On Earth We’re Briefly Gorgeous by Ocean Vuong investigates the power of language from different perspectives. As an immigrant and a writer, Little Dog frequently observed the English language from a distance and closely. The protagonist of the novel is a Vietnamese American who speaks English as a second language. The novel, which is a letter to Little Dog’s illiterate mother Rose, emphasizes the importance of words and language, particularly to Little Dog’s identity as a writer. He could understand the language but was considered an outsider.

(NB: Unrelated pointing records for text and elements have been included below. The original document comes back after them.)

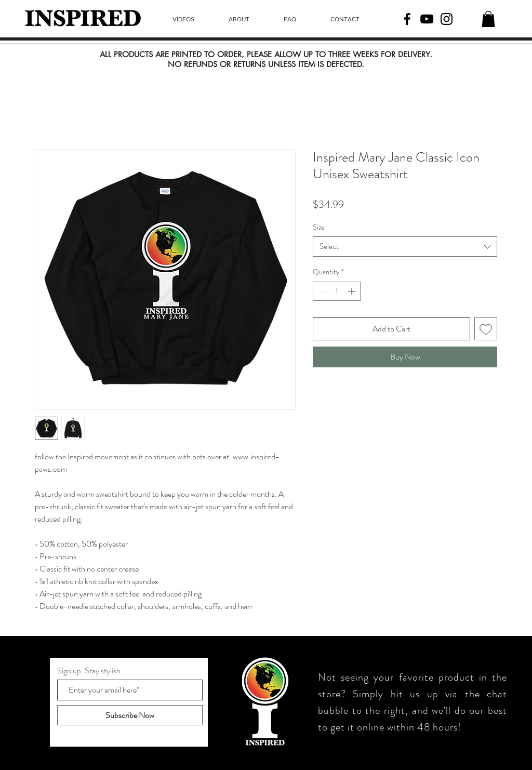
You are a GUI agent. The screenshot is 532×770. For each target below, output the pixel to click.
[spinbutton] (337, 291)
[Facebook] (407, 19)
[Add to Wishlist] (486, 329)
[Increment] (352, 291)
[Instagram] (446, 19)
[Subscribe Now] (130, 715)
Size (318, 227)
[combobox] (405, 246)
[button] (488, 19)
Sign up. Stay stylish (89, 671)
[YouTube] (427, 19)
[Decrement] (321, 291)
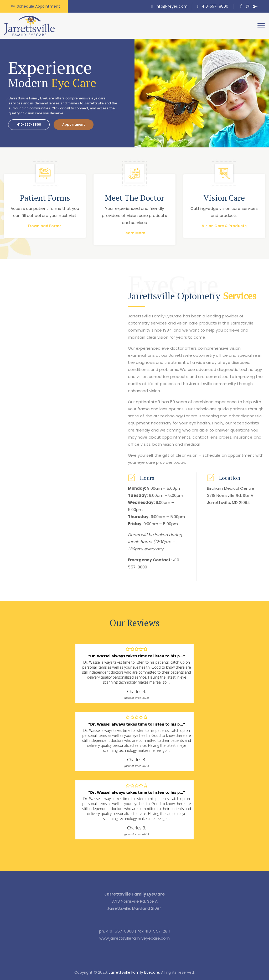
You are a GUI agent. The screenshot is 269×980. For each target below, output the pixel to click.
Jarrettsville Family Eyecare (134, 972)
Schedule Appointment (38, 6)
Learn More (134, 233)
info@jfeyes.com (171, 6)
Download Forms (45, 226)
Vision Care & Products (224, 226)
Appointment (74, 124)
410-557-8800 (215, 6)
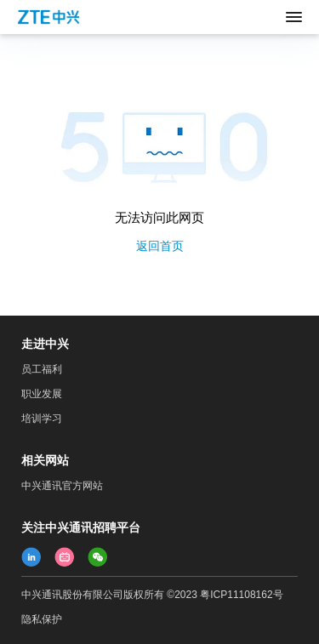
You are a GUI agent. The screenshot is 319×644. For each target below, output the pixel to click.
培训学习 (42, 419)
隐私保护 (42, 619)
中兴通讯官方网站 (62, 486)
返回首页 (160, 246)
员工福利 (42, 369)
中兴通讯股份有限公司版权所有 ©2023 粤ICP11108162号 (152, 595)
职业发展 (42, 394)
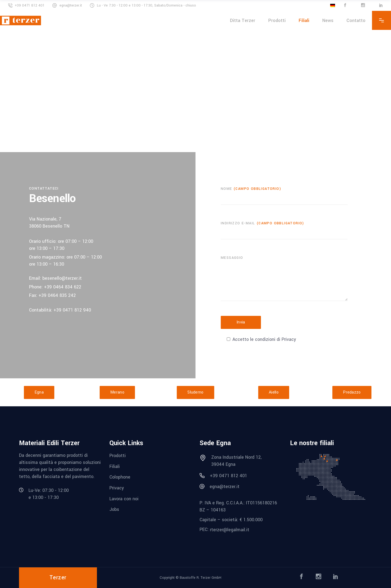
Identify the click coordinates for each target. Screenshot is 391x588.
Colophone (120, 477)
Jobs (114, 509)
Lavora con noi (124, 498)
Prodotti (118, 455)
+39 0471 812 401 (30, 5)
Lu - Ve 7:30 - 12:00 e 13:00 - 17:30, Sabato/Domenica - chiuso (146, 5)
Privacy (116, 488)
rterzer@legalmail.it (229, 530)
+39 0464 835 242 (57, 295)
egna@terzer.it (71, 5)
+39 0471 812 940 (72, 310)
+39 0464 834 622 (62, 287)
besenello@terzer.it (62, 278)
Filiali (115, 466)
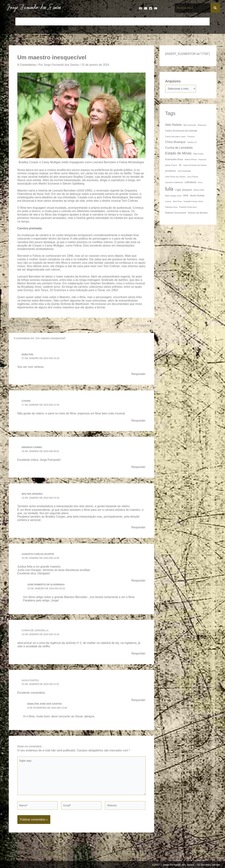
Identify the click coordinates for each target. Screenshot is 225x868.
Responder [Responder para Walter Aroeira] (138, 529)
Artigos (34, 22)
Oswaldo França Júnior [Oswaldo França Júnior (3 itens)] (193, 202)
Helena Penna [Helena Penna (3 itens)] (191, 160)
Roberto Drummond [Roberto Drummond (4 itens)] (175, 213)
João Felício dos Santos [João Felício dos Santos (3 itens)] (175, 177)
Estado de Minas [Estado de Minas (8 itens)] (179, 154)
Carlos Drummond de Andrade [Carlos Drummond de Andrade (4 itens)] (181, 131)
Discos (103, 22)
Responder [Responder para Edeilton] (138, 375)
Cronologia (87, 22)
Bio (45, 22)
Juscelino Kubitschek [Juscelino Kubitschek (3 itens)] (174, 183)
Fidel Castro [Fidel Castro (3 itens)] (198, 154)
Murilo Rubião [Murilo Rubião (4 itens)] (197, 196)
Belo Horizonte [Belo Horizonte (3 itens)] (190, 126)
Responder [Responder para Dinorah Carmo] (138, 468)
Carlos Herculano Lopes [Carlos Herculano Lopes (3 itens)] (175, 137)
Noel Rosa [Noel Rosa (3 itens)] (177, 202)
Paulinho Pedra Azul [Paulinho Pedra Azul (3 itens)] (188, 208)
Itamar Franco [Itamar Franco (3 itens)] (171, 166)
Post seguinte (142, 326)
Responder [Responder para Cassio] (138, 422)
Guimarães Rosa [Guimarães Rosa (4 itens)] (174, 160)
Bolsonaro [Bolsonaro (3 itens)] (202, 126)
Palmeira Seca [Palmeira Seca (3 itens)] (171, 208)
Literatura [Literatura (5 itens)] (190, 183)
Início (21, 22)
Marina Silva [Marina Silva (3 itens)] (199, 190)
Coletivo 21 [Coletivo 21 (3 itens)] (192, 143)
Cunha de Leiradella (36, 633)
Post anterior (20, 326)
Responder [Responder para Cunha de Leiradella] (138, 656)
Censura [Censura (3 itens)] (191, 137)
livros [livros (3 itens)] (200, 183)
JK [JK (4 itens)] (180, 166)
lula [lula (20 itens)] (169, 189)
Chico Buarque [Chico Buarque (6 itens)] (175, 142)
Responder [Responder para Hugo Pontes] (138, 703)
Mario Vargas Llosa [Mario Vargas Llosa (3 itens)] (173, 196)
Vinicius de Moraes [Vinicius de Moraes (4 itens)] (197, 213)
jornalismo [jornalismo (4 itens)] (170, 172)
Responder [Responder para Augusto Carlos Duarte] (138, 583)
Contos (56, 22)
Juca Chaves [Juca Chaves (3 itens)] (193, 177)
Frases (134, 22)
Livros (161, 22)
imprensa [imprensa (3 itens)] (202, 160)
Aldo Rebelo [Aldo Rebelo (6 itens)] (173, 125)
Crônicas (71, 22)
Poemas (190, 22)
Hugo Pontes (31, 683)
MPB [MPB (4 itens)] (186, 196)
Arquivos (173, 81)
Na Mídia (174, 22)
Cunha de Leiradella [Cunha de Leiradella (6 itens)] (179, 148)
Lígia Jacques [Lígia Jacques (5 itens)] (184, 190)
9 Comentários (28, 65)
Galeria (148, 22)
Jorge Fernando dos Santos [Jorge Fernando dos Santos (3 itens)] (195, 166)
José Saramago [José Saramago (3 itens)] (184, 172)
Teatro (203, 22)
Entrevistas (118, 22)
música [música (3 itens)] (168, 202)
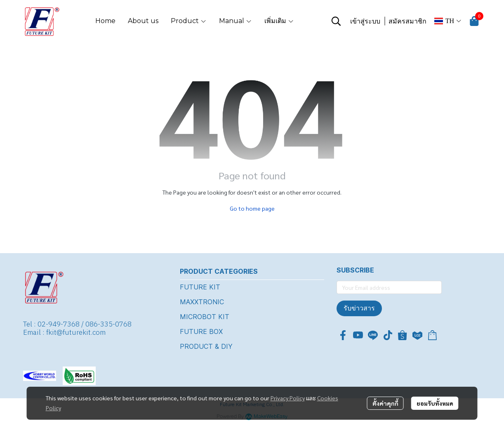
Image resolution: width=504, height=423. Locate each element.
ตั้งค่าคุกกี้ (385, 403)
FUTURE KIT (200, 287)
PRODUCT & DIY (206, 346)
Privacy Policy (287, 398)
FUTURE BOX (201, 331)
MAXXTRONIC (202, 302)
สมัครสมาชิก (407, 21)
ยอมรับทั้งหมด (435, 403)
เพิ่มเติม (279, 21)
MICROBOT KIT (205, 317)
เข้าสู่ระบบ (365, 21)
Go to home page (252, 208)
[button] (336, 21)
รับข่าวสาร (359, 308)
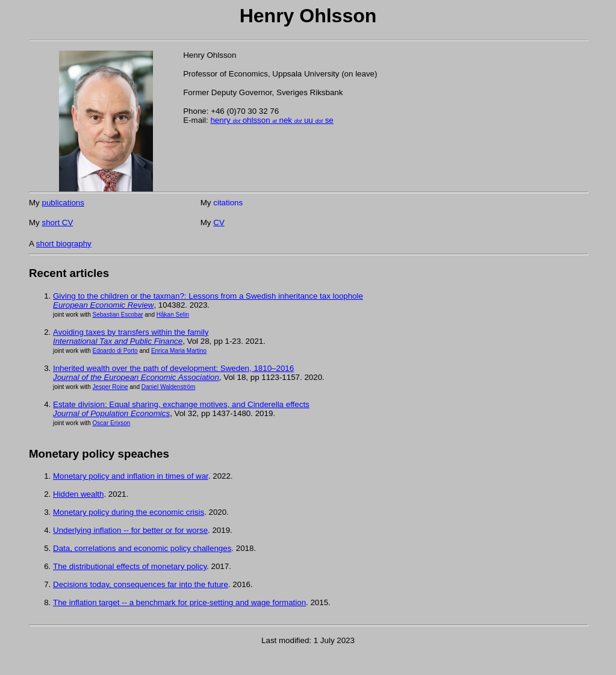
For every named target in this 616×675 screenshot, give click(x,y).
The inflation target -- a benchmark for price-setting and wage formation (179, 602)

Within the letter, he explored this apparent paradox. As an immigrant, the narrator and his family have already lost so much, and they needed English to survive in the new place. Language and words are one of the main tools for their survival. Little Dog pondered on the meaning of the word “sorry” as it was used on the tobacco farm and in the nail salon. “In the nail salon, sorry is a tool one uses to pander until the word itself becomes currency. It no longer merely apologizes, but insists, reminds: I’m here, right here, beneath you” (p. 91).
Little Dog, his mother, and his grandmother all struggled with language in their unique ways. In a strange environment where no one understands them, language cannot sufficiently describe Rose and Lan’s memories of their horror. As a writer who relied heavily on language, the challenge for Little Dog was his inability to communicate in a language his matriarchs could understand. His novel took a more intellectual approach to language’s use or misuse and how it excludes and includes people. Their mother tongue is useless because they are dependent on language, specifically English. The narrator reminisced about Roland Barthes, “No object is in a constant relationship with pleasure. For the writer, however, is it the mother tongue.” Little Dog asked, “But what if the mother tongue is stunted? What if that tongue is not only the symbol of a void but is itself a void, what if the tongue is cut out?” (p. 33).
Little Dog analyzed the English and Vietnamese languages and concluded that language is deeply ingrained in the culture that gave rise to it. Without an understanding of the larger social framework, language cannot be comprehended.
Language is simultaneously perceived as a tool for survival, empowerment, and defacement.